**SUPPLIED MATERIAL**
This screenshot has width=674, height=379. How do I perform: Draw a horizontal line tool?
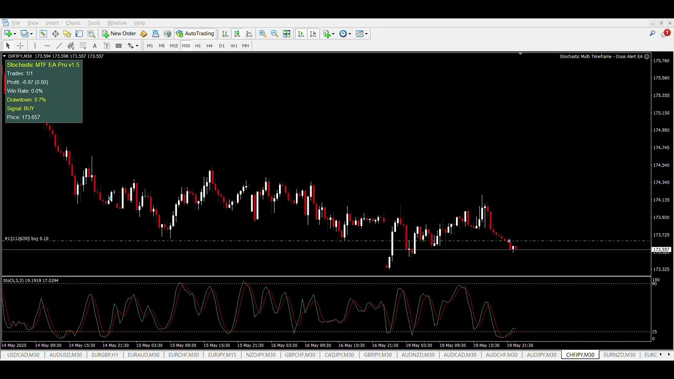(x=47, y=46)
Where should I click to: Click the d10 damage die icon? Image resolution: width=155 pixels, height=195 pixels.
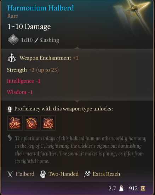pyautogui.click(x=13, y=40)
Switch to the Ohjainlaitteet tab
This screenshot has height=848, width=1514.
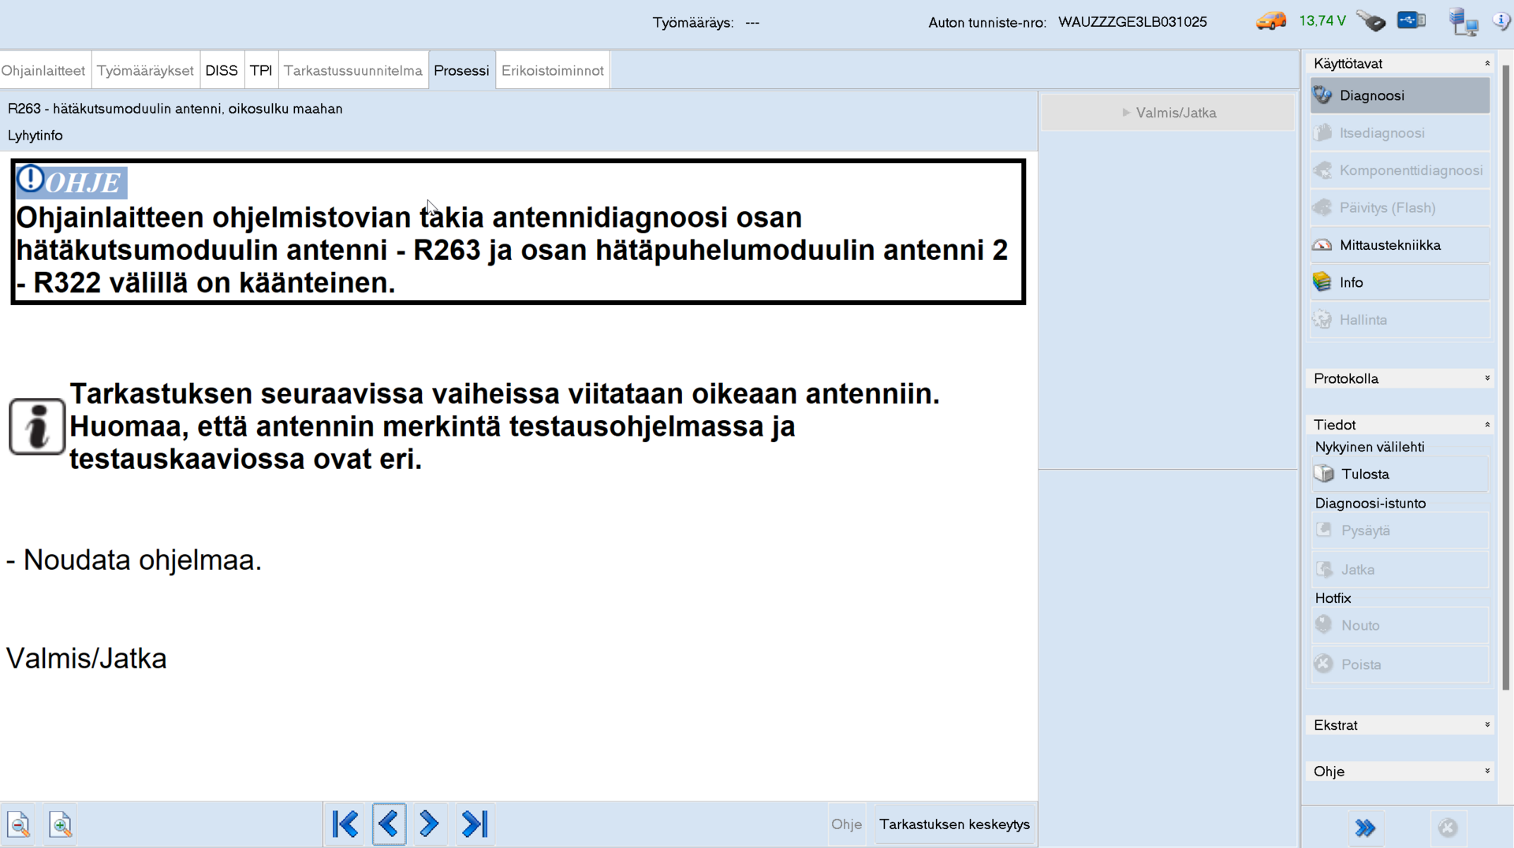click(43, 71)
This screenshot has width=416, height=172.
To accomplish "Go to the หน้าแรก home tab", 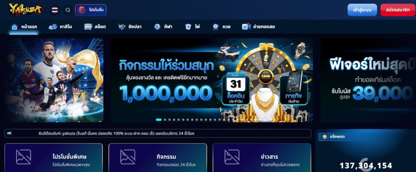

**ACTIVITY**
Reproduce word for word the lines from the line with "Switch to the Ohjainlaitteet tab" to the end of the entries above, both included, but leave the pictures out.

**ANSWER FOR THE TASK**
Switch to the Ohjainlaitteet tab
This screenshot has height=848, width=1514.
click(43, 71)
This screenshot has width=416, height=172.
To accomplish "Go to the หน้าแรก home tab", 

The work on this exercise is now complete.